Si North East Washington es otro país, los barrios pobres de Nueva York son otro planeta. En ellos, la práctica de detenciones y cacheo ha alcanzado niveles sin precedente. Entre 1990 y 1995, el Departamento de Policía de la ciudad (NYPD) realizó 40,000 de esos controles por año; en 2011, el número trepó a más de 684,000. De acuerdo con la Unión de Libertades Civiles de Nueva York, el mayor número de personas afectadas son jóvenes negros y latinos; en conjunto, estos grupos representan 52 por ciento de la población de la ciudad y el 87 por ciento de quienes fueron detenidos y cachados. En 2010, un detallado análisis de seis años de información de la NYPD llevado a cabo por el profesor de la escuela de derecho de la Universidad de Columbia Jeff Fagan, arrojó como resultado que la raza de una persona permite predecir patrones de detención y cacheo aún luego de haber descartado factores tales como la tasa de criminalidad, condiciones sociales y alocación de recursos policiales, y que negros y latinos son detenidos con mayor frecuencia que otros grupos, incluso en zonas predominantemente blancas.
Parte del problema es que la práctica de detención y cacheo se encuentra por lo general fuera de toda supervisión judicial. Para arrestar a una persona, la policía debe contar con la orden de un juez –que debe a su vez invocar una causa probable de crimen—, o debe estar en condiciones de demostrar ante un juez, dentro de las 48 horas siguientes al arresto, que éste se basó en una causa probable de crimen. En otras palabras: la policía sabe que debe justificar con hechos concretos ante un juez todos los arrestos que realice. Este punto es clave para la subsistencia de nuestras libertades.
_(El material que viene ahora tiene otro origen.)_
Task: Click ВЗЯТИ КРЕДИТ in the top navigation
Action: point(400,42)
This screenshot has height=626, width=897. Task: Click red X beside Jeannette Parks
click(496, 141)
En teoría, las detenciones y cacheos, como cualquier arresto, están regulados por la constitución. En 1968, la Corte Suprema dictaminó que antes de detener a una persona, la policía debe tener evidencia objetiva de la existencia de una “duda razonable” de actividad criminal, y que antes de proceder a cachar a dicha persona debe tener un temor fundado en evidencia a que pueda estar armada. El segundo estándar es menos exigente que el primero, y más exigente que la mera presunción: tiene que ser una sospecha basada en datos objetivos y definibles, no en estereotipos raciales.
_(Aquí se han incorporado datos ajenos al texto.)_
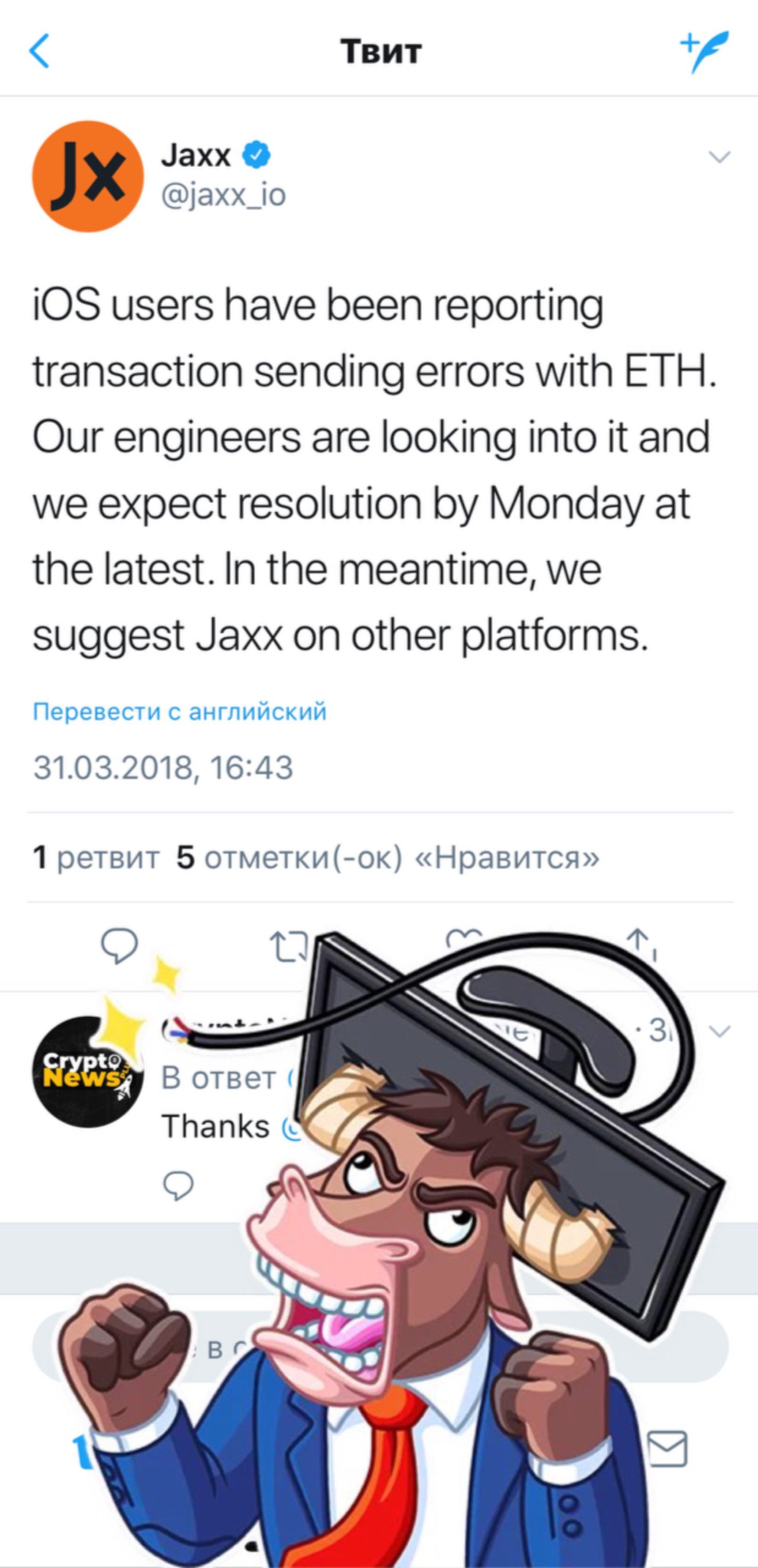Reply to the Thanks comment

(178, 1186)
En la práctica, sin embargo, la vasta mayoría de las detenciones y cacheos no llegan jamás a una corte, sencillamente porque la mayoría de esas detenciones no termina en arresto, y por lo tanto no corresponde que los jueces se ocupen de ellas. No debería sorprender que la policía se pase de la raya cuando sabe que no está siendo observada; lo haría cualquiera. Fagan descubrió que alrededor de una tercera parte de las detenciones realizadas durante su período de estudio no fueron constitucionales, o que la policía careció de suficiente información como para determinar que eran detenciones legales.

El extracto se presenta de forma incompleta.